- Opening Delimiter -

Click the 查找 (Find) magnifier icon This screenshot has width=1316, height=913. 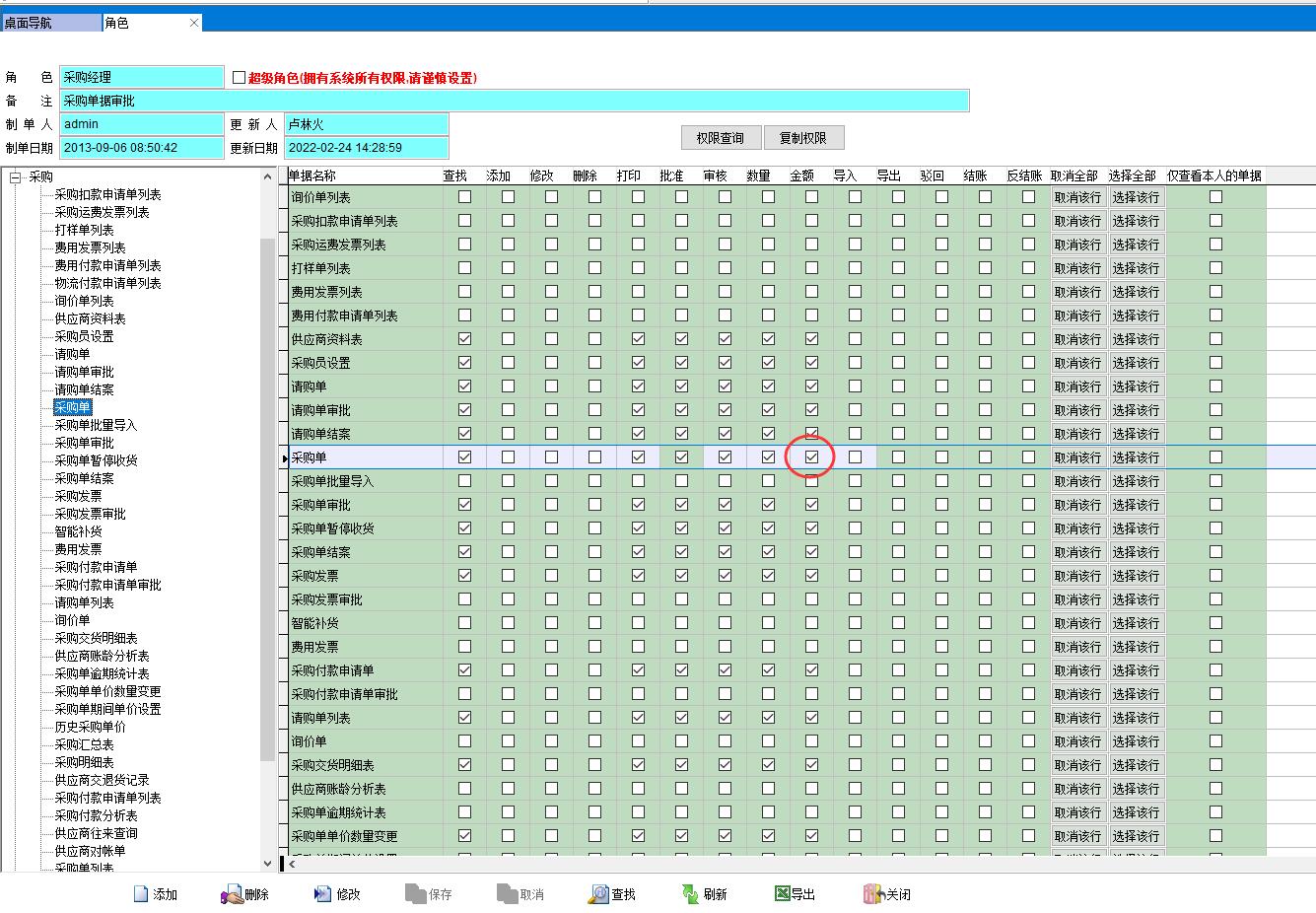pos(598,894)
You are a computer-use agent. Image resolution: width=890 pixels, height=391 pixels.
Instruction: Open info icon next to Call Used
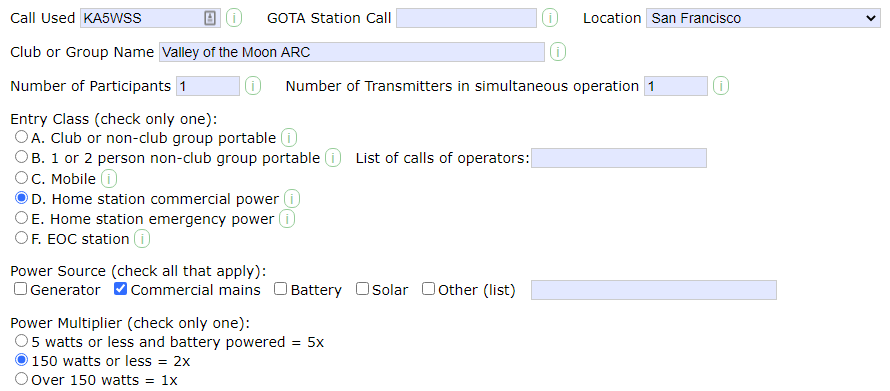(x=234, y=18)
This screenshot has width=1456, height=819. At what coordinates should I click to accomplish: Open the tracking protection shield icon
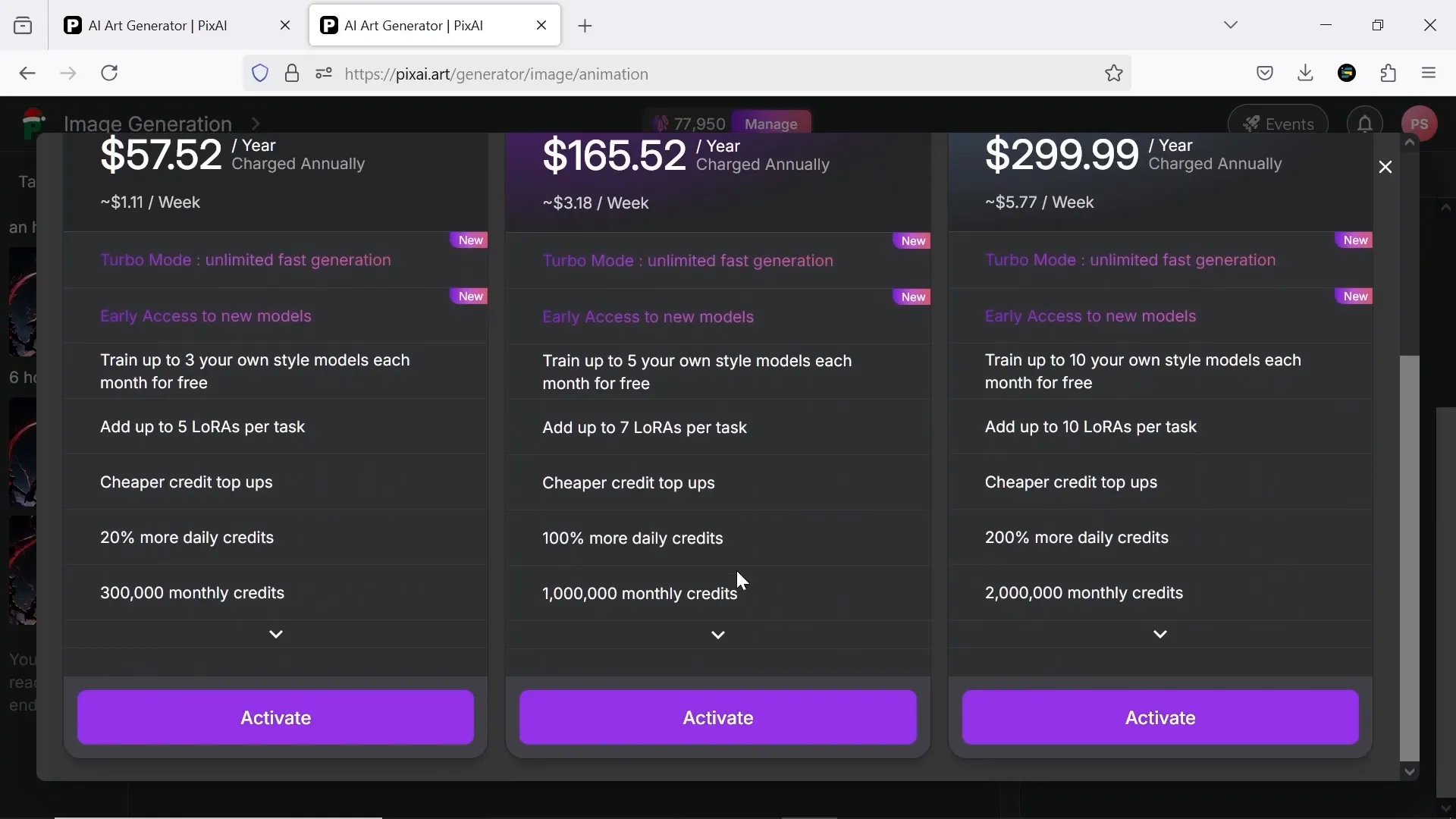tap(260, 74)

- Closing Delimiter -
- Opening Delimiter -

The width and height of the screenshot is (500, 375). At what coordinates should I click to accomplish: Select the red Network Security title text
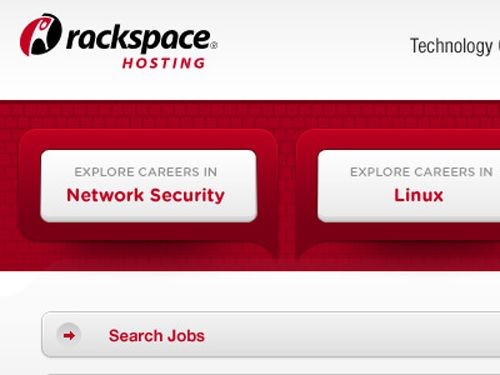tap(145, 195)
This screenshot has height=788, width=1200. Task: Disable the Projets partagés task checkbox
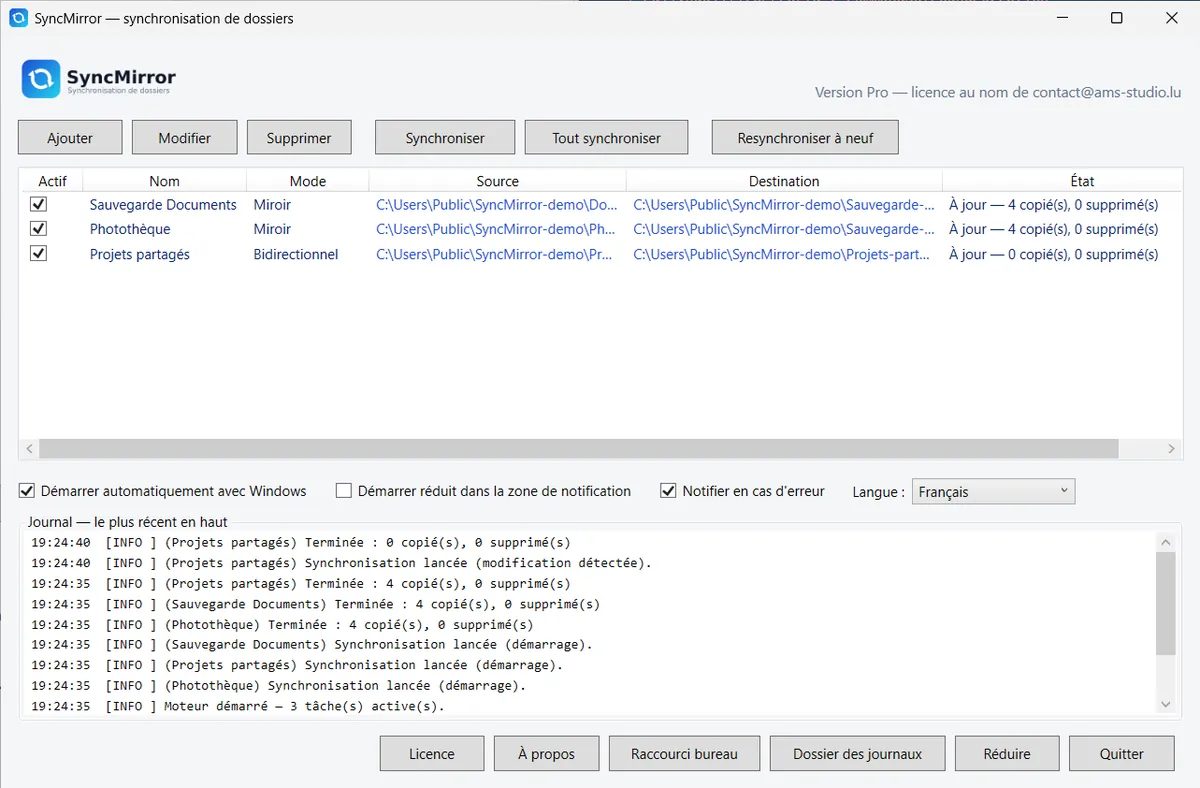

- Closing Delimiter -

- [What the task requires]: From the records above, copy exactly the stretch from the line holding "The width and" through the line holding "This screenshot has height=788, width=1200.", both ends included, without the pictures.

- [Answer to this exercise]:
The width and height of the screenshot is (500, 375). At what coordinates should I click to accomplish: Select the red Network Security title text
tap(145, 195)
This screenshot has height=788, width=1200. Task: Disable the Projets partagés task checkbox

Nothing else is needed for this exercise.